→ **What to work on**
Go through all the records below, change "Productdetails" to "Productinformatie", and write the lines out again with nothing else altered.

>> Begin

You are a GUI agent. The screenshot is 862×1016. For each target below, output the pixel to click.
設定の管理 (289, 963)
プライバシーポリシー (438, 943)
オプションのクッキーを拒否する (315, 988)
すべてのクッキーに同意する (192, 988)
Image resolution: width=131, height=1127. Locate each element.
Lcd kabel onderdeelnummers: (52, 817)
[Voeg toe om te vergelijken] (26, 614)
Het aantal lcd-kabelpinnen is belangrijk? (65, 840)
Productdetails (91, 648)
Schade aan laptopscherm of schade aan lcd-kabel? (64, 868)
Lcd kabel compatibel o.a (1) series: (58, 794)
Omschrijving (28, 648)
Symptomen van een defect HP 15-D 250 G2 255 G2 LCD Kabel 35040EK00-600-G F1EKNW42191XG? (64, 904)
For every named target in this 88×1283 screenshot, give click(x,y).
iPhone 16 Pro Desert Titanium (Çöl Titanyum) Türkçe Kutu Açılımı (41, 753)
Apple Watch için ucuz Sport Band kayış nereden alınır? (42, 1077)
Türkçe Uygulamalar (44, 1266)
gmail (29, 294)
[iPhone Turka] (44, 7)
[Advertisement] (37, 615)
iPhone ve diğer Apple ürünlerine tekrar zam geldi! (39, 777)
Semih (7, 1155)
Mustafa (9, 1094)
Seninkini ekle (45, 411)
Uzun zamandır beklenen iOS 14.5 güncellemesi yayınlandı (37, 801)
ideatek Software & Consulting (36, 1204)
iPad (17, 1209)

>> End

→ **Final result**
You are a GUI agent. The screenshot is 862×1016. For each target below, output the pixel to click.
設定の管理 (289, 963)
プライバシーポリシー (438, 943)
オプションのクッキーを拒否する (315, 988)
すべてのクッキーに同意する (192, 988)
Image resolution: width=131, height=1127. Locate each element.
Lcd kabel onderdeelnummers: (52, 817)
[Voeg toe om te vergelijken] (26, 614)
Het aantal lcd-kabelpinnen is belangrijk? (65, 840)
Productinformatie (91, 648)
Schade aan laptopscherm of schade aan lcd-kabel? (64, 868)
Lcd kabel compatibel o.a (1) series: (58, 794)
Omschrijving (28, 648)
Symptomen van een defect HP 15-D 250 G2 255 G2 LCD Kabel 35040EK00-600-G F1EKNW42191XG? (64, 904)
For every named target in this 88×1283 screenshot, give click(x,y).
iPhone 16 Pro Desert Titanium (Çöl Titanyum) Türkçe Kutu Açılımı (41, 753)
Apple Watch için ucuz Sport Band kayış nereden alınır? (42, 1077)
Türkçe Uygulamalar (44, 1266)
gmail (29, 294)
[iPhone Turka] (44, 7)
[Advertisement] (37, 615)
iPhone ve diğer Apple ürünlerine tekrar zam geldi! (39, 777)
Semih (7, 1155)
Mustafa (9, 1094)
Seninkini ekle (45, 411)
Uzun zamandır beklenen iOS 14.5 güncellemesi yayınlandı (37, 801)
ideatek Software & Consulting (36, 1204)
iPad (17, 1209)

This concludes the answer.